Tasks to complete:
A) According to the abstract, how many MEG channels were selected for movement decoding?
B) Reproduce the part of the abstract starting with "Main results: Movement" and going on through "for movement estimation.".

Excerpt to read:
Hong Gi Yeom et al. J Neural Eng.

Abstract

Objective: Studies on the non-invasive brain-machine interface that controls prosthetic devices via movement intentions are at their very early stages. Here, we aimed to estimate three-dimensional arm movements using magnetoencephalography (MEG) signals with high accuracy.

Approach: Whole-head MEG signals were acquired during three-dimensional reaching movements (center-out paradigm). For movement decoding, we selected 68 MEG channels in motor-related areas, which were band-pass filtered using four subfrequency bands (0.5-8, 9-22, 25-40 and 57-97 Hz). After the filtering, the signals were resampled, and 11 data points preceding the current data point were used as features for estimating velocity. Multiple linear regressions were used to estimate movement velocities. Movement trajectories were calculated by integrating estimated velocities. We evaluated our results by calculating correlation coefficients (r) between real and estimated velocities.

Main results: Movement velocities could be estimated from the low-frequency MEG signals (0.5-8 Hz) with significant and considerably high accuracy (p <0.001, mean r > 0.7). We also showed that preceding (60-140 ms) MEG signals are important to estimate current movement velocities and the intervals of brain signals of 200-300 ms are sufficient for movement estimation.

Significance: These results imply that disabled people will be able to control prosthetic devices without surgery in the near future.

(Collection entries)
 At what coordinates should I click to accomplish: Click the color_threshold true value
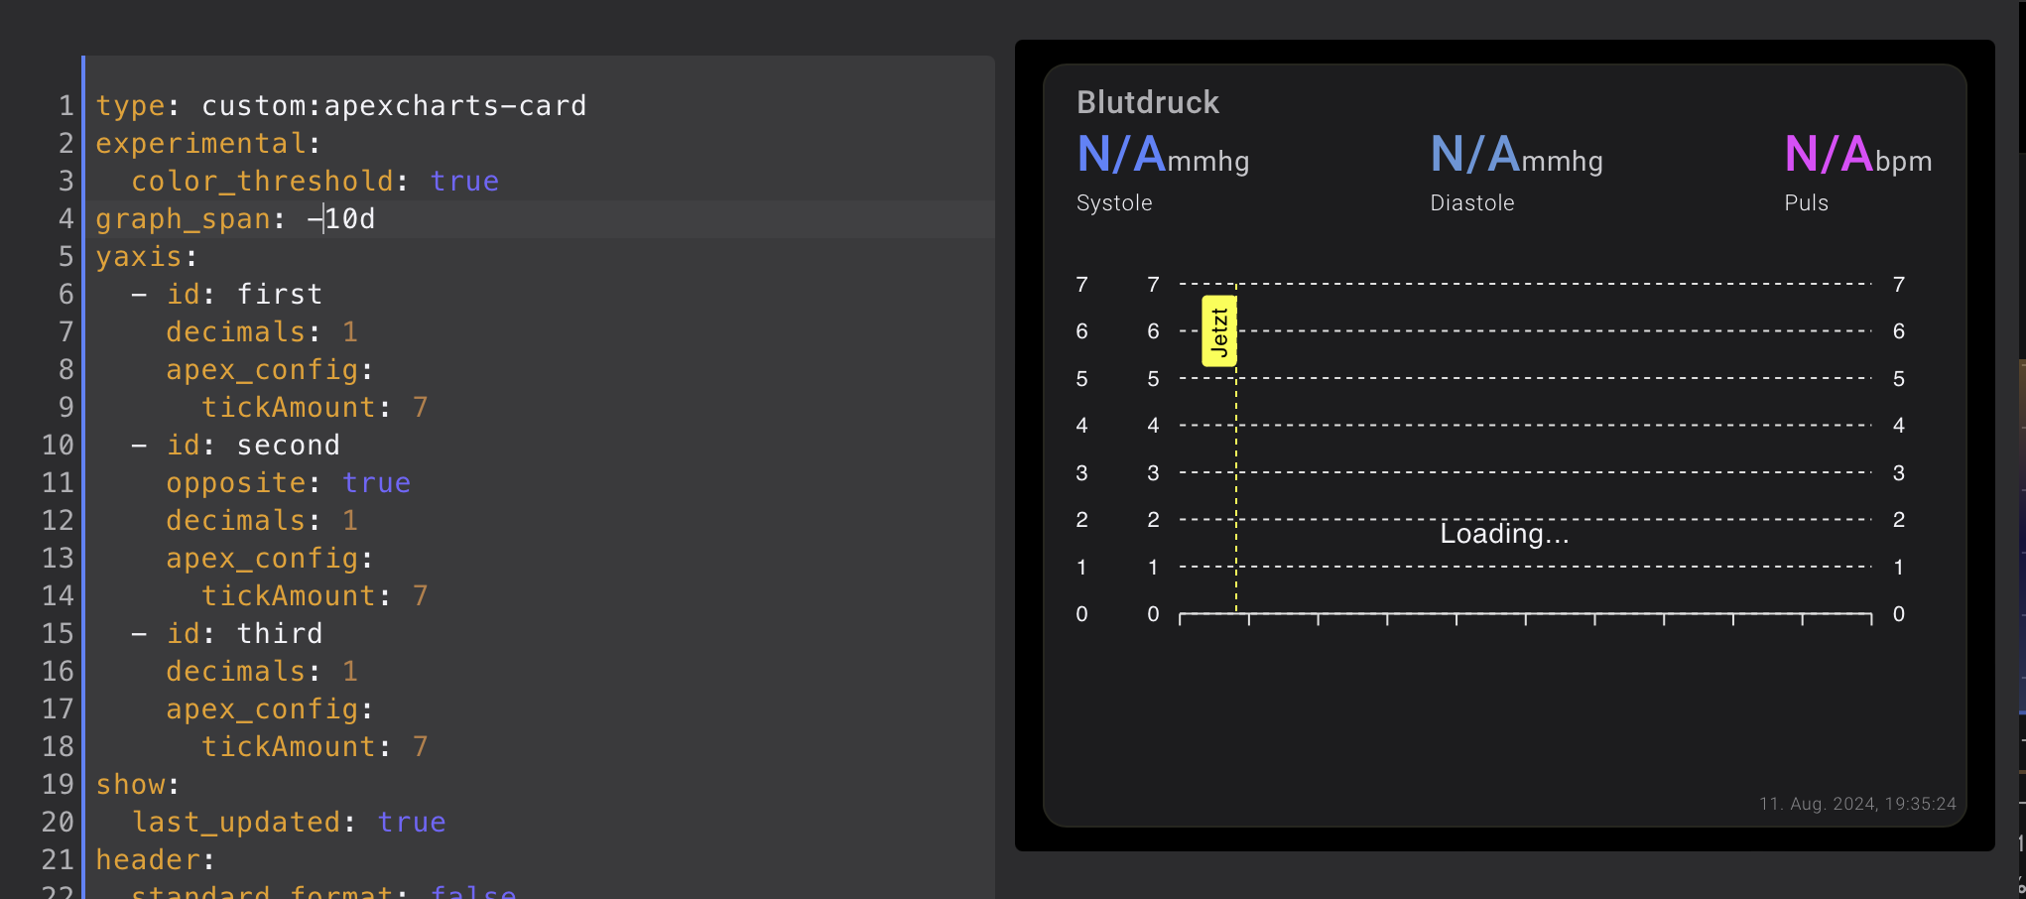coord(464,182)
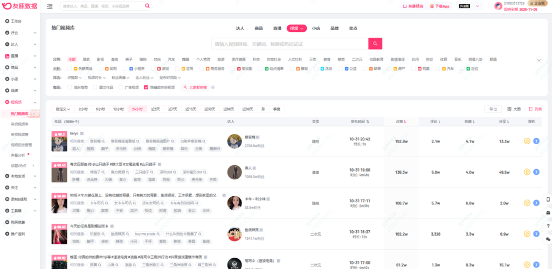The image size is (552, 269).
Task: Click the help question mark floating icon
Action: point(548,225)
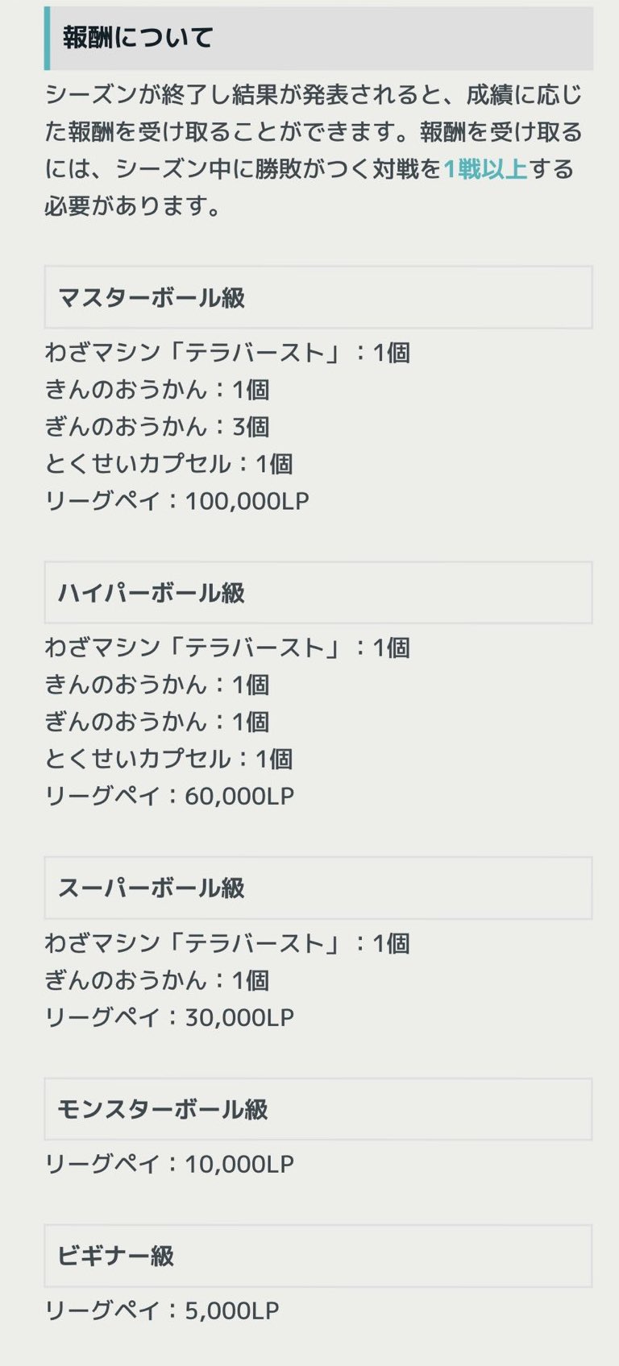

Answers given:
A) 68 MEG channels in motor-related areas.

B)
Main results: Movement velocities could be estimated from the low-frequency MEG signals (0.5-8 Hz) with significant and considerably high accuracy (p <0.001, mean r > 0.7). We also showed that preceding (60-140 ms) MEG signals are important to estimate current movement velocities and the intervals of brain signals of 200-300 ms are sufficient for movement estimation.